● How to complete this task
Read through the records. Copy each line that has the word "resolution".

● Source material
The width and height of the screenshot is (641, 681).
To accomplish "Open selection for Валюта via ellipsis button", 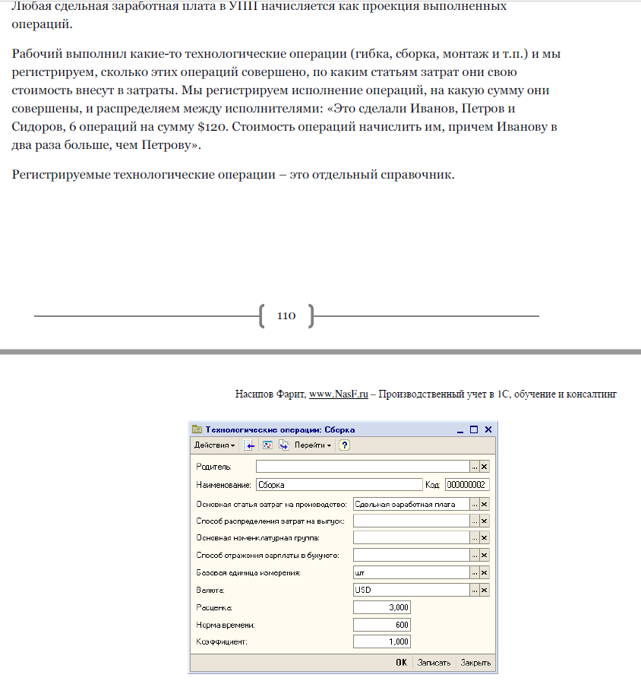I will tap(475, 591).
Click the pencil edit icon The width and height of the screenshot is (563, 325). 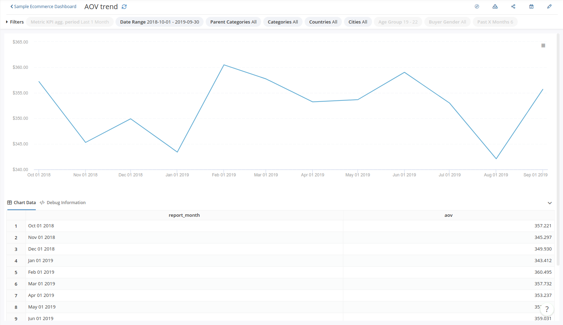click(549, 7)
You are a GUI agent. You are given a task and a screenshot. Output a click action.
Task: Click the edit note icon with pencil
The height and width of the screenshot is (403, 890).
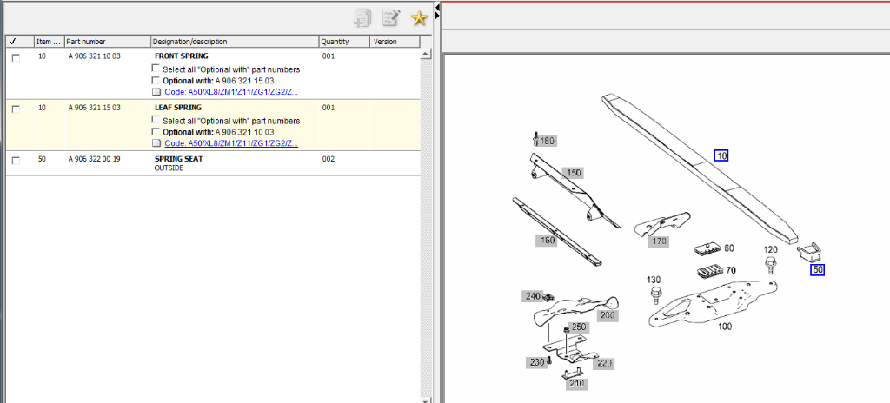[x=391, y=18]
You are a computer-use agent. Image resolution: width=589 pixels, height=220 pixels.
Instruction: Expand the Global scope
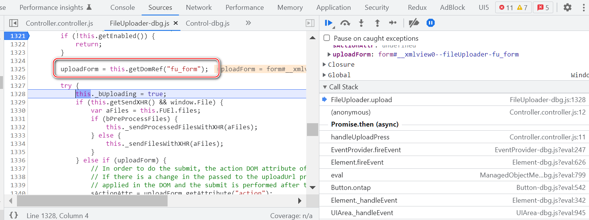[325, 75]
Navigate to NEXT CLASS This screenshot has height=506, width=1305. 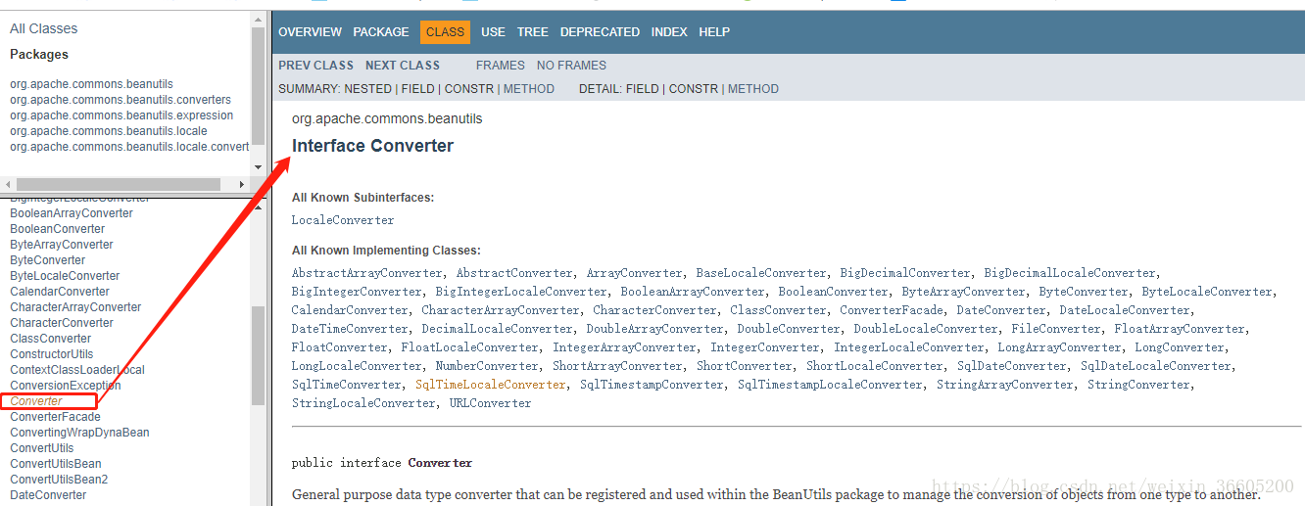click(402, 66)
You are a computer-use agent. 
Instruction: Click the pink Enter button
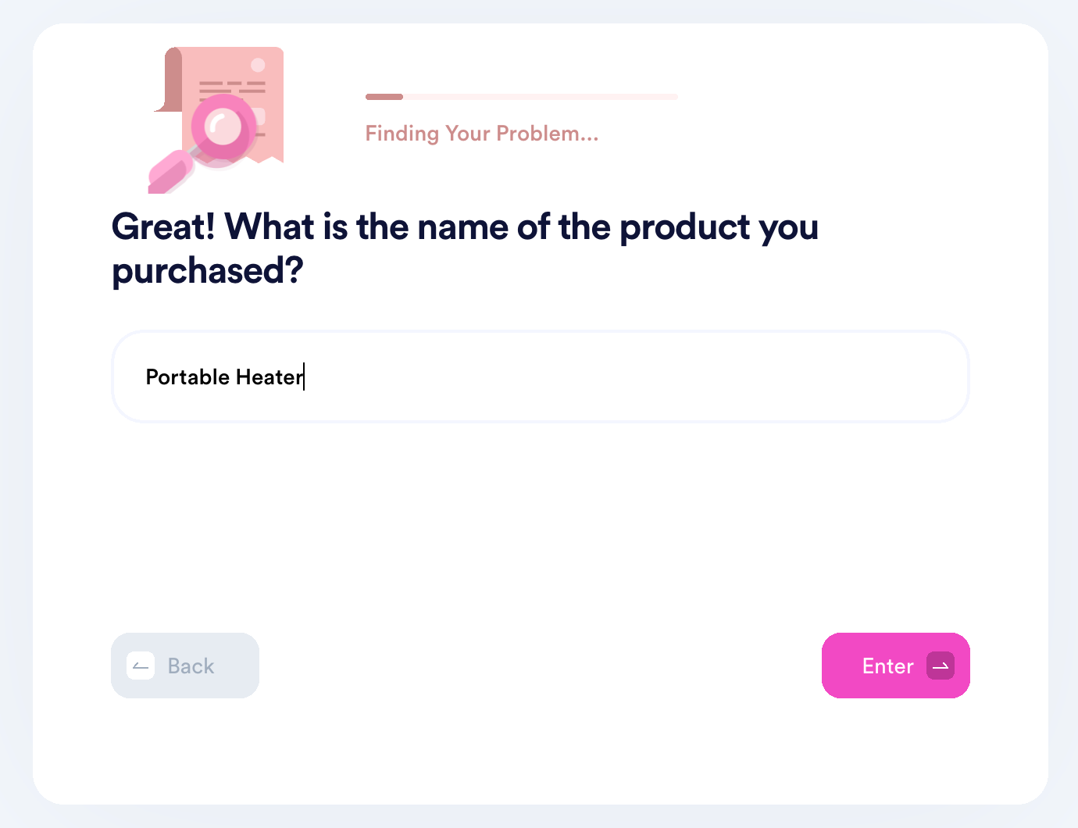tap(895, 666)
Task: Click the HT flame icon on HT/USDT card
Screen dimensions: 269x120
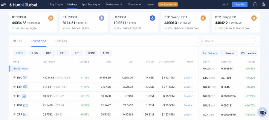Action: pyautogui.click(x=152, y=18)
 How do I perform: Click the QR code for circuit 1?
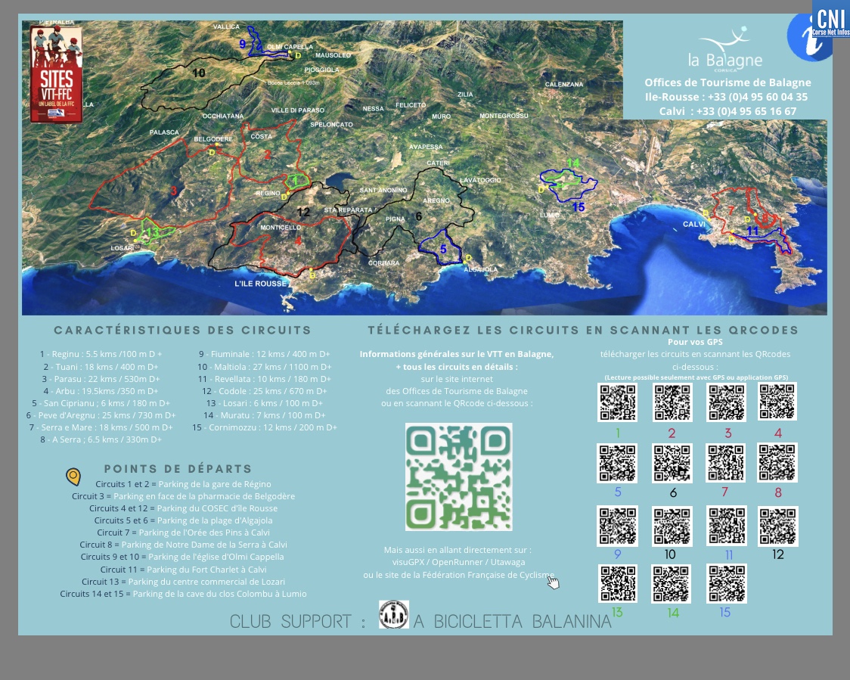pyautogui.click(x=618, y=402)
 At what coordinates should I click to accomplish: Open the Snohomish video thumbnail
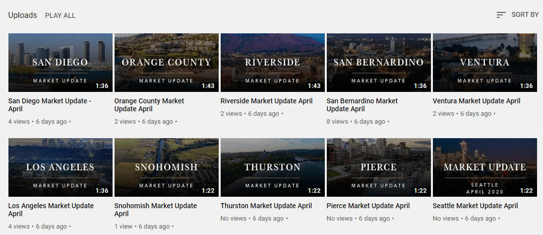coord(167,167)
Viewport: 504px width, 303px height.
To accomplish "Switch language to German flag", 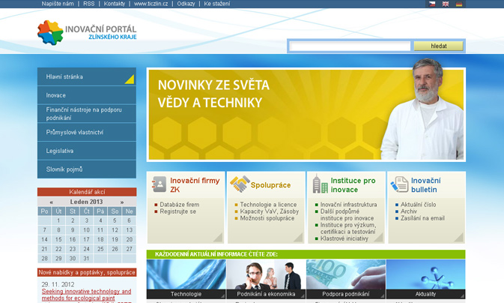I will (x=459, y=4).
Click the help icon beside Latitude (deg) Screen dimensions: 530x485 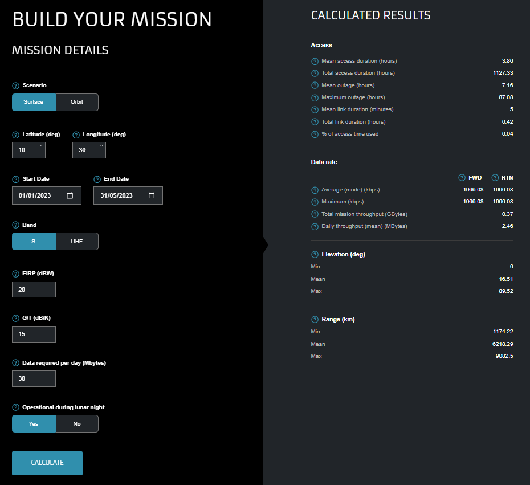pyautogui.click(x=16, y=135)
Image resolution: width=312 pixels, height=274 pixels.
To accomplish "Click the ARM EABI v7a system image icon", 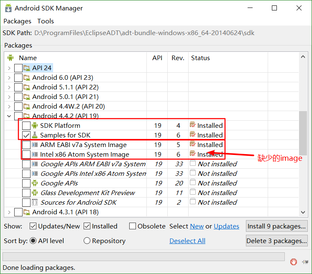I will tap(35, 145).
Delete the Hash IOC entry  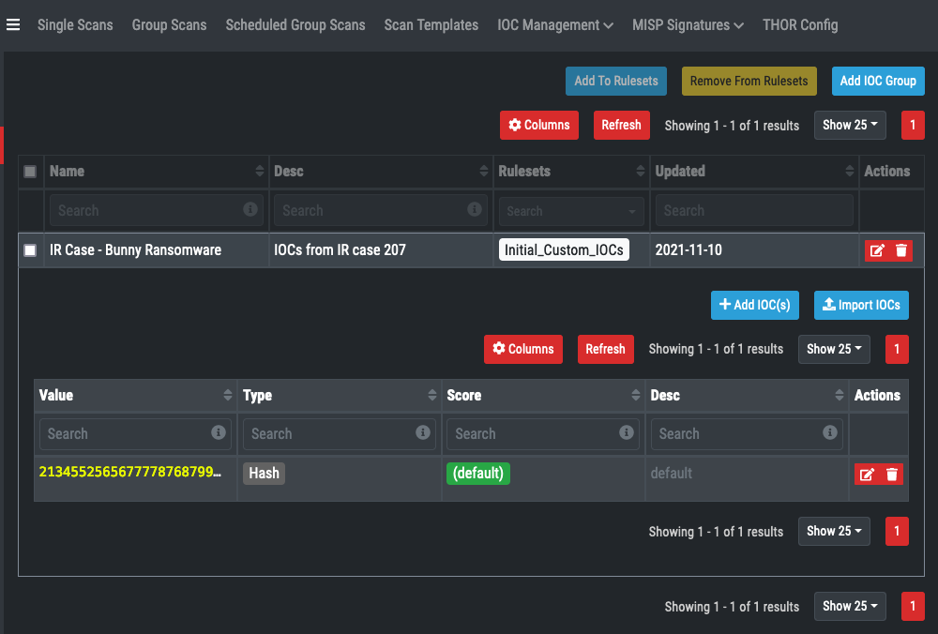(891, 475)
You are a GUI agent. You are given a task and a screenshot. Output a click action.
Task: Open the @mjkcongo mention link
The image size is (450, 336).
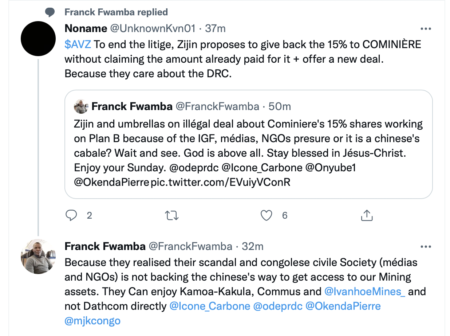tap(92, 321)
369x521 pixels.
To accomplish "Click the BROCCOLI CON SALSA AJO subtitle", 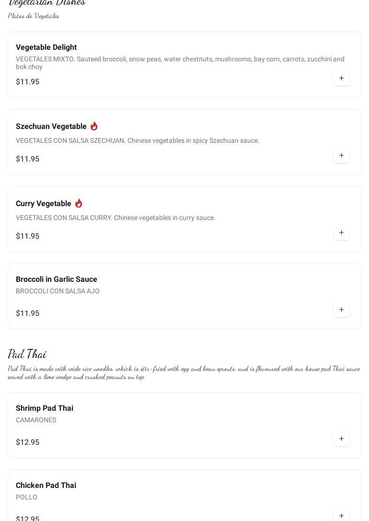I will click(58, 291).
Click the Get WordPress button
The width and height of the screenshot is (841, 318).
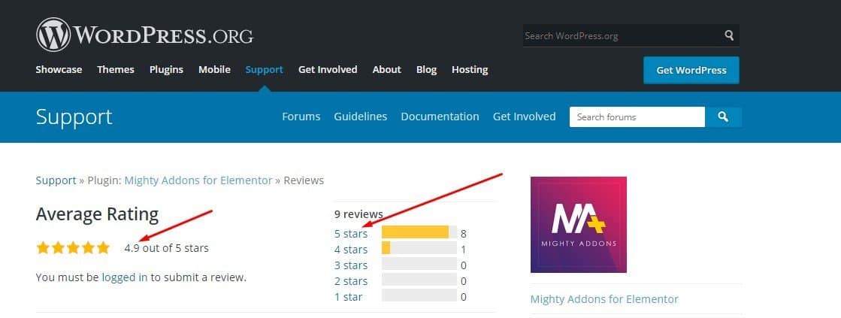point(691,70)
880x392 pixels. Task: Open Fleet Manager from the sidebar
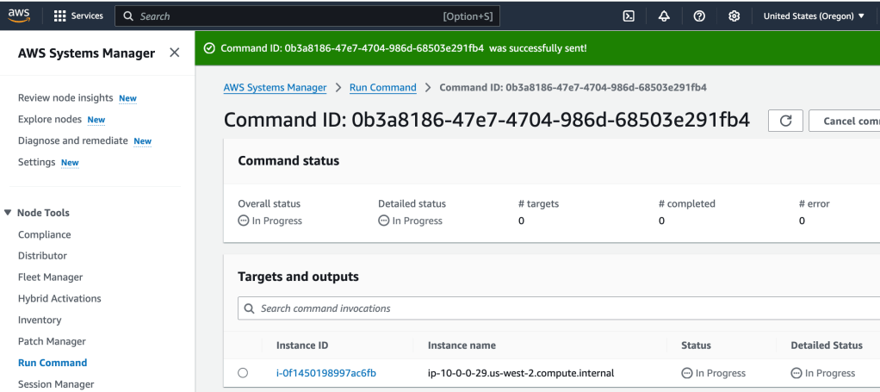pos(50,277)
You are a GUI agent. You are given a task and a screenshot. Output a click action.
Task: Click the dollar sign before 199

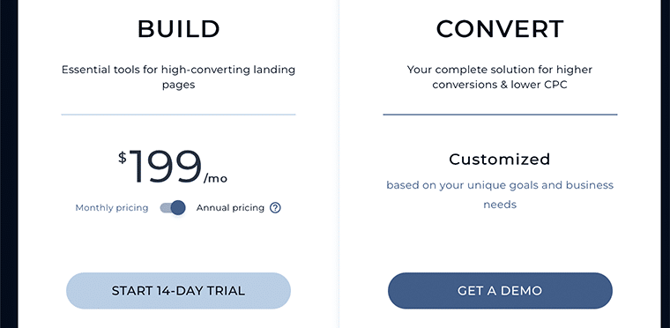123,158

● Result of the task
You are a computer-use agent. Image resolution: width=589 pixels, height=220 pixels.
Image resolution: width=312 pixels, height=274 pixels.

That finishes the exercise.